Time to make up a strategy: what to do with the missing functions? What to do with the multiple executables? What about the mix of root/subdirectory? In the next posts, of course :-)

A Christmas gift

I’ve been given a gift this Christmas. A rar compressed file containing 782 files.

It’s the directory used to build an old Clipper software, whose development started more than 20 years ago in Clipper 87 and is still in use by a couple of companies.

One of the two is a company operated by a friend of mine. About 17 years ago I created a program to export data from my friend “ERP” to be imported in this one. Both were clipper-based and the software had an import function in place. Unfortunately not all the infos we needed to move were imported by the procedure so I did some “tricks” (with developers knowledge, guidance and approval): I went directly to the DBFs, searching and adding records. The only drawback was that the user had to force a reindex. Not bad. This system has been working for years…
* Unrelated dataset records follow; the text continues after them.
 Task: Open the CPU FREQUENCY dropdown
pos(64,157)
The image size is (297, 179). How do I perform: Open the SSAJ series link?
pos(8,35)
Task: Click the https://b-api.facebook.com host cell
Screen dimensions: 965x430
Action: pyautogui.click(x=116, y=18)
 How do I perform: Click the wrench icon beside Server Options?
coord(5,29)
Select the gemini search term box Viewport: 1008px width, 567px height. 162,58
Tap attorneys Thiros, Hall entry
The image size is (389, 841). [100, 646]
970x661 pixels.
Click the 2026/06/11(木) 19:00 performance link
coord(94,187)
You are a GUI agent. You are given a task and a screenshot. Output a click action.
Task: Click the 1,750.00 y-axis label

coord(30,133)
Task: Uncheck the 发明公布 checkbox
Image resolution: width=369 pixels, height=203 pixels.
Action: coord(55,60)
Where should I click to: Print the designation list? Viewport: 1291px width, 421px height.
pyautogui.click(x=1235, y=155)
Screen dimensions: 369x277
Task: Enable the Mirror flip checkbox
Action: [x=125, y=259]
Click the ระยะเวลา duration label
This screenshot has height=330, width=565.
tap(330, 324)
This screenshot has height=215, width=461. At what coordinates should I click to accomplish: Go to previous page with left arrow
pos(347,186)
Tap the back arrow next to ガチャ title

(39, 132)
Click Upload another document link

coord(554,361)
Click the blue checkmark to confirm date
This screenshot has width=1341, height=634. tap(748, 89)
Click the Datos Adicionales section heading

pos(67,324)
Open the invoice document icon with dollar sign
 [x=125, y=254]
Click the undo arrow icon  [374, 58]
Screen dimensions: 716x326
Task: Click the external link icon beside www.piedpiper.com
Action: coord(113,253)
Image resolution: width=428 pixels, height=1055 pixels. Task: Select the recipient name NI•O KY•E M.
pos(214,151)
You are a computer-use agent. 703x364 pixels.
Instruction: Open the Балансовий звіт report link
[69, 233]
This old version of the application has been retired, the developers said (a couple of years ago) that they were not going to support it or develop new features to it. All the codebase was rewritten (ported?) in a completely new language and using a SQL database.

Unfortunately the import procedure that is present in the new version doesn’t cover all my friend needs and I can’t use the trick to directly add to the data tables. The developers can’t add these new functionality in a short time…

Just to complicate the situation, my friend company is updating the hardware and switching to Windows 7 64 bit. The old Clipper 87 software is not going to work on that workstations.

So, during a meeting, I just said that perhaps it would be possible to port the software to Harbour and at the same time solve the 64 bit problem and update the printing system that now needs a dot matrix printer. The answer was a “let us think about it” and I interpreted it as a “no”.

Some days later, just before Christmas, I found a mail with the rar file in the mailbox.

Back to the gift.

The rar file is just one directory that includes everything to build the executables and support them, including dbase III+, clipper and blinker, libraries, object files, batch files and of course source files.

I’d like to document somehow the porting of this app from Clipper 87 to current Harbour; I can’t name the software nor post its source code or screenshots, but I think that publishing some lines may be ok.